-- RECORDS FOR THE EXERCISE follows --
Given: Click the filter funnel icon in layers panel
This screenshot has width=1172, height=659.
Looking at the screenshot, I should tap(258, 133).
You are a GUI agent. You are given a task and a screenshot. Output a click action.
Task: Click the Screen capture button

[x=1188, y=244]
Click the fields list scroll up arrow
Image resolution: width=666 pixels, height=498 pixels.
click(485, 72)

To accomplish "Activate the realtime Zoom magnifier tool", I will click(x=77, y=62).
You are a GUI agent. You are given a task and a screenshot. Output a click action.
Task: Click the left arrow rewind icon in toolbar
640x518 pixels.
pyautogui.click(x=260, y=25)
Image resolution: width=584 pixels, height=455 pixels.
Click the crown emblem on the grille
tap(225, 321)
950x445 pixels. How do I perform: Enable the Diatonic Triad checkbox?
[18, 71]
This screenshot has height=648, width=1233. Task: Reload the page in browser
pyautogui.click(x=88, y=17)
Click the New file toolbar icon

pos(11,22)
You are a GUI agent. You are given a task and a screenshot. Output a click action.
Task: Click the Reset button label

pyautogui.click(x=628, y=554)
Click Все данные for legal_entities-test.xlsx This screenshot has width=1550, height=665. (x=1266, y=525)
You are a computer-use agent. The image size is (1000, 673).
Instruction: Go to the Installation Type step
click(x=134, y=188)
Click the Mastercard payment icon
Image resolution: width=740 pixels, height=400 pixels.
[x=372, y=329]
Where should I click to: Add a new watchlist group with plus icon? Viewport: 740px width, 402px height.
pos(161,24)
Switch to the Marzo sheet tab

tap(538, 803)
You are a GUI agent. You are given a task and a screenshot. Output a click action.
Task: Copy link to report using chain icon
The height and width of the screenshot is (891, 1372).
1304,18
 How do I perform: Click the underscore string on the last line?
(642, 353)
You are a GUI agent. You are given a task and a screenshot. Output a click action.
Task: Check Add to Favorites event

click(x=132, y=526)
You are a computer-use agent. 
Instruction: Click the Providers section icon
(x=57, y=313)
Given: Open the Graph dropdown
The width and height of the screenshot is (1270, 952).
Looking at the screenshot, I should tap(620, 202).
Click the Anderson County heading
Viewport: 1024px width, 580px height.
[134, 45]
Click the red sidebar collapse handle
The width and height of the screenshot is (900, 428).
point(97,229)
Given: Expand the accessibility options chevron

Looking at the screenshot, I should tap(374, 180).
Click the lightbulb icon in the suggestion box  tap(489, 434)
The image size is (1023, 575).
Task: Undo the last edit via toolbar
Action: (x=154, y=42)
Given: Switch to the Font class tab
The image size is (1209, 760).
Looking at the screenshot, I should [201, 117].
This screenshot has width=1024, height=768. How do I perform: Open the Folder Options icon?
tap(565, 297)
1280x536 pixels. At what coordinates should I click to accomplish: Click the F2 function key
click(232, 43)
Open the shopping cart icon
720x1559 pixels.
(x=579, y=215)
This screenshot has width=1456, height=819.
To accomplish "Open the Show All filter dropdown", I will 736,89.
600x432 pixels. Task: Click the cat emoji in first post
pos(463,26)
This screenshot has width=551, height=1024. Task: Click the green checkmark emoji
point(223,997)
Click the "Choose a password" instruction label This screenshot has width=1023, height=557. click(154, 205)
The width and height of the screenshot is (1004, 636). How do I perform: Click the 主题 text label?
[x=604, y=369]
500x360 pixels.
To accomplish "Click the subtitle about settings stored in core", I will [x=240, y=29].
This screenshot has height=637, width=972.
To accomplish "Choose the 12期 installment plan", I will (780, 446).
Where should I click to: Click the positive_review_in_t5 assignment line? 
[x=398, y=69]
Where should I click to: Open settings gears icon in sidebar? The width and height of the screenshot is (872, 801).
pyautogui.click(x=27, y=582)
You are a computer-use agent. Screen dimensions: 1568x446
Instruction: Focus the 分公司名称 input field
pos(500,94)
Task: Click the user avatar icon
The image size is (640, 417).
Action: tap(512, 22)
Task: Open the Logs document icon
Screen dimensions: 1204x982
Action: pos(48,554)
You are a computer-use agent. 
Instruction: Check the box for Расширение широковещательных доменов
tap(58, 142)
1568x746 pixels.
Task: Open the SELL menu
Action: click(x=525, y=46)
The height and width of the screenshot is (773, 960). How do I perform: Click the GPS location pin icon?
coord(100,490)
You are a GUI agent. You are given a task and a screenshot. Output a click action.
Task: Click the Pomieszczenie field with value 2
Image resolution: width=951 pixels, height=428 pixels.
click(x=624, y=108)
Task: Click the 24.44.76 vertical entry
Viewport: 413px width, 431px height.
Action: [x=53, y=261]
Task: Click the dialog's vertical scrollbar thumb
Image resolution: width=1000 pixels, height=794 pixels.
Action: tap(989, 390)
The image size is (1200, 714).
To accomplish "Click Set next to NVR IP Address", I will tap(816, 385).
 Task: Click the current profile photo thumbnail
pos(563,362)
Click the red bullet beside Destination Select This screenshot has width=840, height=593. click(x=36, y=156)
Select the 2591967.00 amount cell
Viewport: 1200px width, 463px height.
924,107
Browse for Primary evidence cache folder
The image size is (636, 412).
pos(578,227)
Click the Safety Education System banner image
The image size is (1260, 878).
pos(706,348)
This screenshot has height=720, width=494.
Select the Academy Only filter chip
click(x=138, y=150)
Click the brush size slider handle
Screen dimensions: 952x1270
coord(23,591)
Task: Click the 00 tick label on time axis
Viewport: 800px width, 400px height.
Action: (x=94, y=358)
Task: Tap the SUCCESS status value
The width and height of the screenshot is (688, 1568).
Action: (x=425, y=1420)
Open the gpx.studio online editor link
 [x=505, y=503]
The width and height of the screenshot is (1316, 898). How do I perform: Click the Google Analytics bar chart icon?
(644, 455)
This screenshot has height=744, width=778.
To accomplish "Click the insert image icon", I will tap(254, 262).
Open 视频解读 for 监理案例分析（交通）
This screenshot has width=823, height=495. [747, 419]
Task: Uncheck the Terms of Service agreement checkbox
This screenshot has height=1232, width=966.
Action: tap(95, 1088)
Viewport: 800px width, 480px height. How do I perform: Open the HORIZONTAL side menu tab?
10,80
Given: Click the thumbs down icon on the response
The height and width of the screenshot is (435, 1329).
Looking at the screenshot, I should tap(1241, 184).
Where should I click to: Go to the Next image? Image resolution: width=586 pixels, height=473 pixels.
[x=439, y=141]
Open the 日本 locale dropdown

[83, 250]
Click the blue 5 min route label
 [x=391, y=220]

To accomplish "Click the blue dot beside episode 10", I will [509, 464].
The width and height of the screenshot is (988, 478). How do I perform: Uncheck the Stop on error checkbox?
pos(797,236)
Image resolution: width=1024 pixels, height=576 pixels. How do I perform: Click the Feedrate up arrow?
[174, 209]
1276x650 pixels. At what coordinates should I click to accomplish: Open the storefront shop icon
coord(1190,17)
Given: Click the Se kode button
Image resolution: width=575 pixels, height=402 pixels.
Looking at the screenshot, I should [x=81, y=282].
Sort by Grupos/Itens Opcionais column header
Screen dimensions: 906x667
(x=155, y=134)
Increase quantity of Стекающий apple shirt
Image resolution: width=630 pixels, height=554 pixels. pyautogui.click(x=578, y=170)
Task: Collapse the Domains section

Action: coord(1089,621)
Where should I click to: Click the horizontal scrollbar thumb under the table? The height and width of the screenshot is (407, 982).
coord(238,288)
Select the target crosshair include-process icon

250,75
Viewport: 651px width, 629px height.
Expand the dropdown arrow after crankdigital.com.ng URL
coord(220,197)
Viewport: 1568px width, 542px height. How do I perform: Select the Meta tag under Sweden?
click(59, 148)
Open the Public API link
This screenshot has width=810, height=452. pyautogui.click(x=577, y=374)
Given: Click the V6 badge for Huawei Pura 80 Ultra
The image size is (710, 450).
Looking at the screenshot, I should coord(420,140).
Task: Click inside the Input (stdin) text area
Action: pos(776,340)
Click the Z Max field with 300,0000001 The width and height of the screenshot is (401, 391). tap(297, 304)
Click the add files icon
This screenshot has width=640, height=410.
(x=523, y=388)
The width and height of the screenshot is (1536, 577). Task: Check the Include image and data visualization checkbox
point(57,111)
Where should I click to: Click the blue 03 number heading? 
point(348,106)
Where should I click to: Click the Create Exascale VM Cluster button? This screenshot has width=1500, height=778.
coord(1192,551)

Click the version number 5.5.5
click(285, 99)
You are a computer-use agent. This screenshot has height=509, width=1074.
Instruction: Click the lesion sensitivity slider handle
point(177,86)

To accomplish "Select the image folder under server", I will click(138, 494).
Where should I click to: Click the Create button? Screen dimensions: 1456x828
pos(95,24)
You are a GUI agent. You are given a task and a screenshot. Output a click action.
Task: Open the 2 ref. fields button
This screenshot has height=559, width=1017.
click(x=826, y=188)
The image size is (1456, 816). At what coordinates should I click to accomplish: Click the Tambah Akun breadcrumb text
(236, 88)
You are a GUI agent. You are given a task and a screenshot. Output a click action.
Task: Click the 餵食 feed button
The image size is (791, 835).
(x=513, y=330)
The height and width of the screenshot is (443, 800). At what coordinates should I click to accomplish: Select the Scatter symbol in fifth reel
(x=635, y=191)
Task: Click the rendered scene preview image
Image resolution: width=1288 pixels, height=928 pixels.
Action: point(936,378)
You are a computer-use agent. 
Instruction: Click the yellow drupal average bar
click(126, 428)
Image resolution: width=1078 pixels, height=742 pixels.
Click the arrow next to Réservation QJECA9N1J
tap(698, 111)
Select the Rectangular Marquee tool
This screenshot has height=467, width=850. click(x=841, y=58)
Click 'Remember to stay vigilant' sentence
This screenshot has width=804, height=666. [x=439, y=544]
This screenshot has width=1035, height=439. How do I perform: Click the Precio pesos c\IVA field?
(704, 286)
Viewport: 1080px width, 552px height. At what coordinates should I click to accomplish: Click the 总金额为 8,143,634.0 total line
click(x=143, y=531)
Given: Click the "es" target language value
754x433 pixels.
-- RECORDS FOR THE EXERCISE concluded --
WHAT YOU WILL DO:
Exact reproduction is required: output the lines from the start of the entries above through the line with "Given: Open the Graph dropdown".

EXERCISE RESULT:
Given: Click the filter funnel icon in layers panel
This screenshot has width=1172, height=659.
Looking at the screenshot, I should tap(258, 133).
You are a GUI agent. You are given a task and a screenshot. Output a click action.
Task: Click the Screen capture button

[x=1188, y=244]
Click the fields list scroll up arrow
Image resolution: width=666 pixels, height=498 pixels.
click(485, 72)

To accomplish "Activate the realtime Zoom magnifier tool", I will click(x=77, y=62).
You are a GUI agent. You are given a task and a screenshot. Output a click action.
Task: Click the left arrow rewind icon in toolbar
640x518 pixels.
pyautogui.click(x=260, y=25)
Image resolution: width=584 pixels, height=455 pixels.
Click the crown emblem on the grille
tap(225, 321)
950x445 pixels. How do I perform: Enable the Diatonic Triad checkbox?
[18, 71]
This screenshot has height=648, width=1233. Task: Reload the page in browser
pyautogui.click(x=88, y=17)
Click the New file toolbar icon

pos(11,22)
You are a GUI agent. You are given a task and a screenshot. Output a click action.
Task: Click the Reset button label

pyautogui.click(x=628, y=554)
Click Все данные for legal_entities-test.xlsx This screenshot has width=1550, height=665. (x=1266, y=525)
You are a computer-use agent. The image size is (1000, 673).
Instruction: Go to the Installation Type step
click(x=134, y=188)
Click the Mastercard payment icon
Image resolution: width=740 pixels, height=400 pixels.
[x=372, y=329]
Where should I click to: Add a new watchlist group with plus icon? Viewport: 740px width, 402px height.
pos(161,24)
Switch to the Marzo sheet tab

tap(538, 803)
You are a GUI agent. You are given a task and a screenshot. Output a click action.
Task: Copy link to report using chain icon
The height and width of the screenshot is (891, 1372).
1304,18
 How do I perform: Click the underscore string on the last line?
(642, 353)
You are a GUI agent. You are given a task and a screenshot. Output a click action.
Task: Check Add to Favorites event

click(x=132, y=526)
You are a computer-use agent. 
Instruction: Click the Providers section icon
(x=57, y=313)
Given: Open the Graph dropdown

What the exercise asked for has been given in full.